Welcome to camp Posen. It’s an out-there, fantastical place where Joan Crawford and Eliza Doolittle exchange froth recipes and parade about in their big-shouldered, bustled-up best. And where, by the way, the designer knows a fine way to treat a Steinway, or five, as he recruited the sibling phenomenon the 5 Browns to perform during the show.
Posen’s runway is always an extravaganza of girly glam, as over-the-top as New York fashion gets. His approach makes for lots of fun, if not always a lot of sense. This season, moments of pretty sanity tempered the mayhem, some of it approaching chic. Among the hits: coats, including a silvery metallic jacquard and a romantic, big-collared number in gray felt. Posen also showed a restrained wool sheath and an appealing tailored jacket or two.

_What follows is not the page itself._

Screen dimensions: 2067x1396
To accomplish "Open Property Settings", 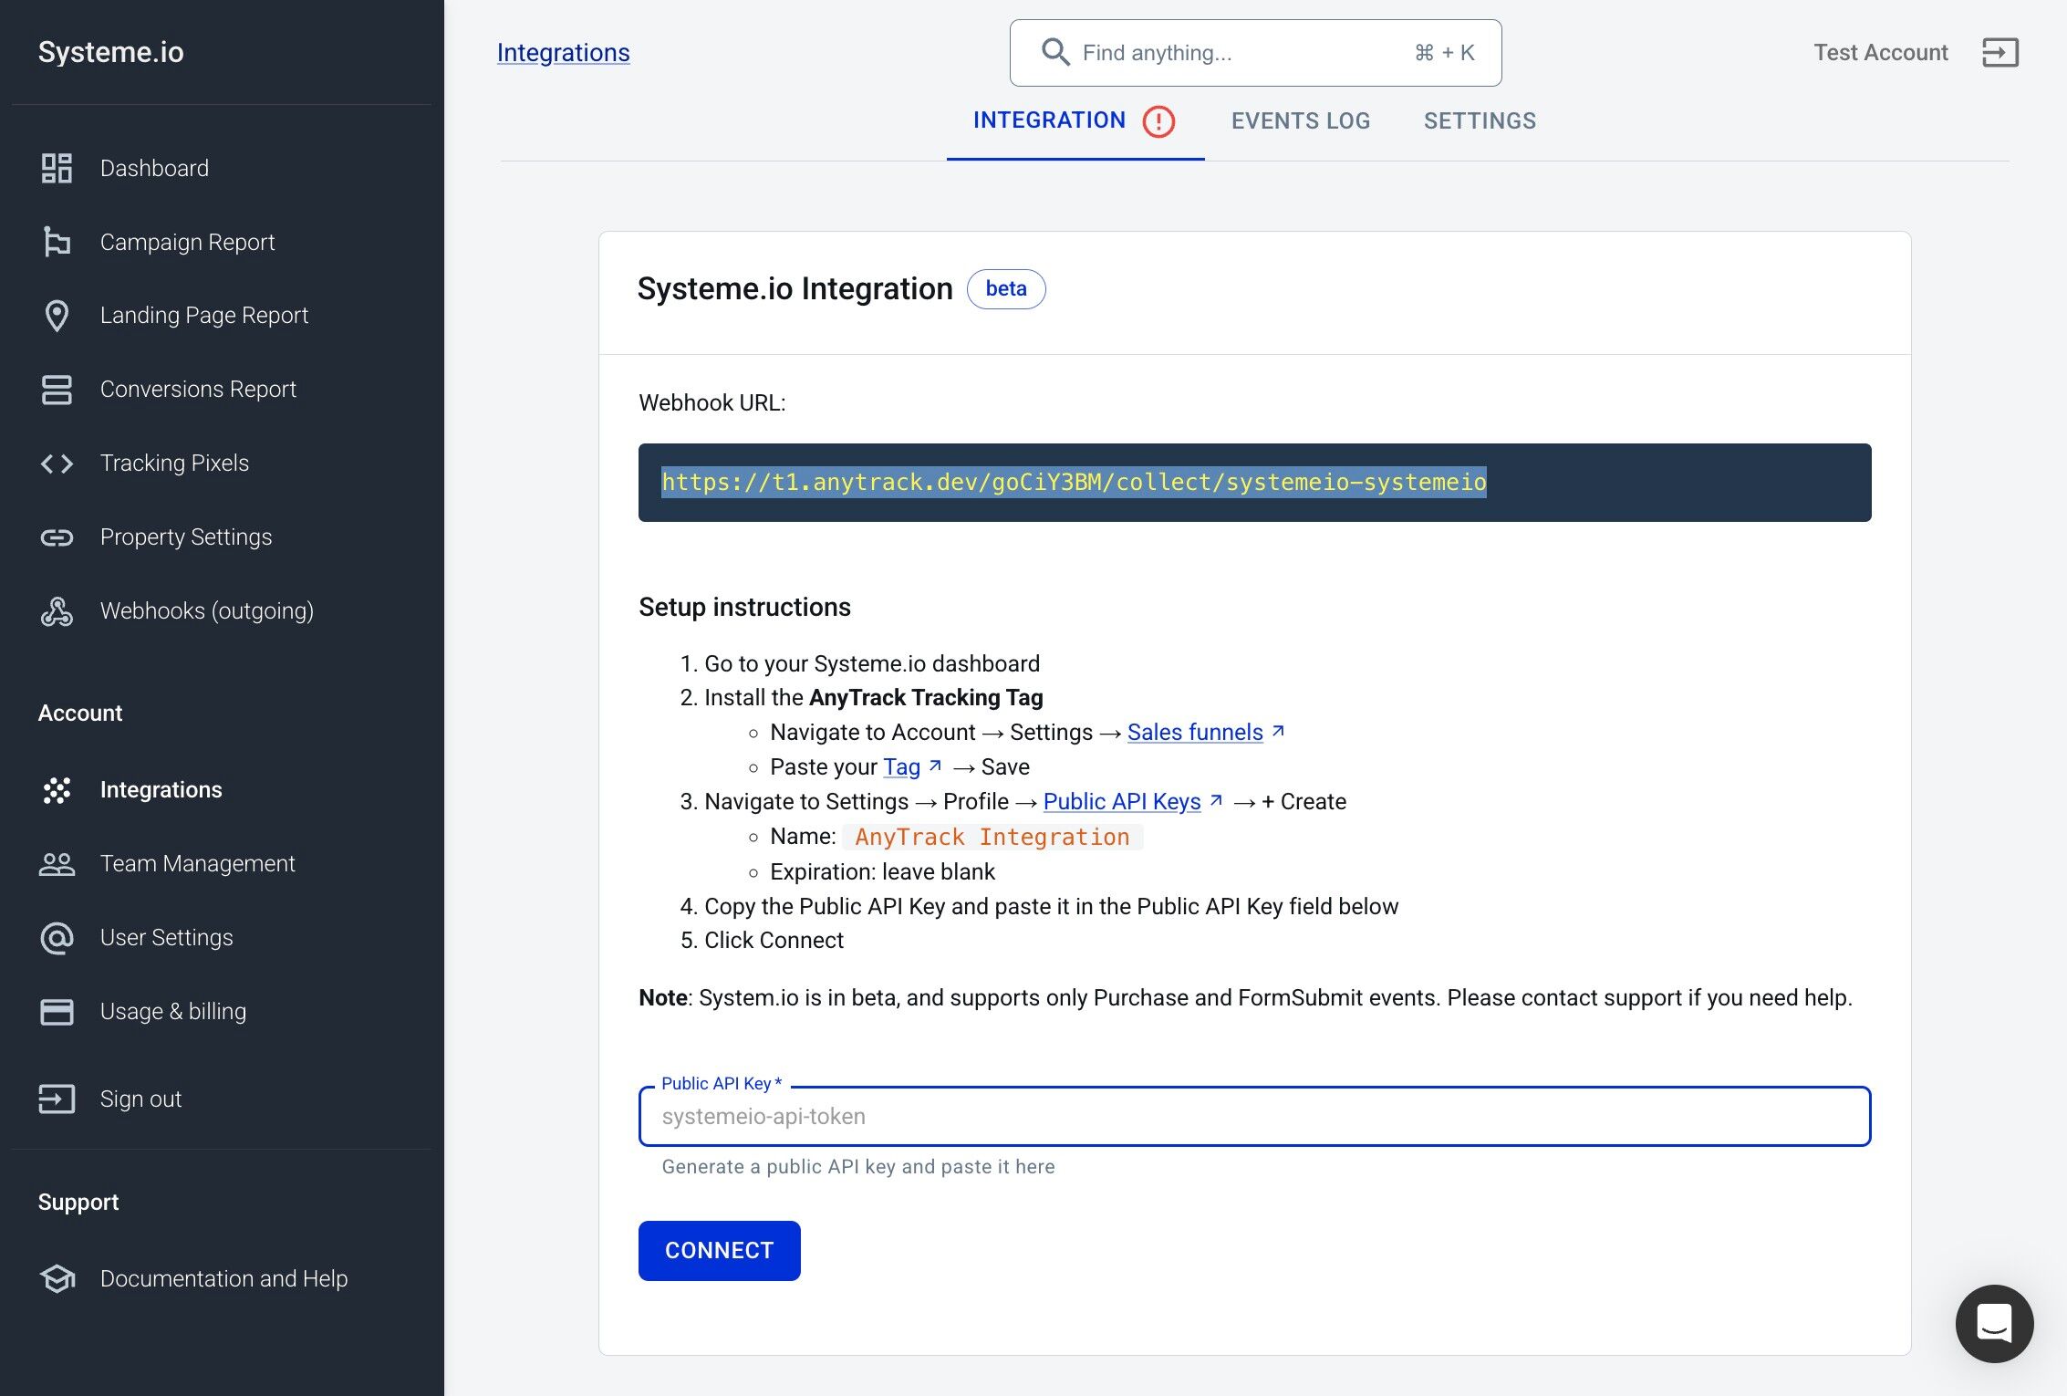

But Posen’s heart just isn’t with the 9-to-5 set. He’s a social guy whose primary interest is in designing for social girls with a theatrical bent. True, though a few frocks were relatively low-key — a violet silk charmer with a posy at the neck; a flirty micro-floral tied at the waist — many more flaunted the demonstrative gestures for which he’s known, gowns with sweeping trains, significantly endowed shoulders and big splashes of fanciful floral sequins. They made for entertaining viewing, and if a few too many won’t cross the threshold to reality, there was some legitimately strong, polished eveningwear among the showpieces.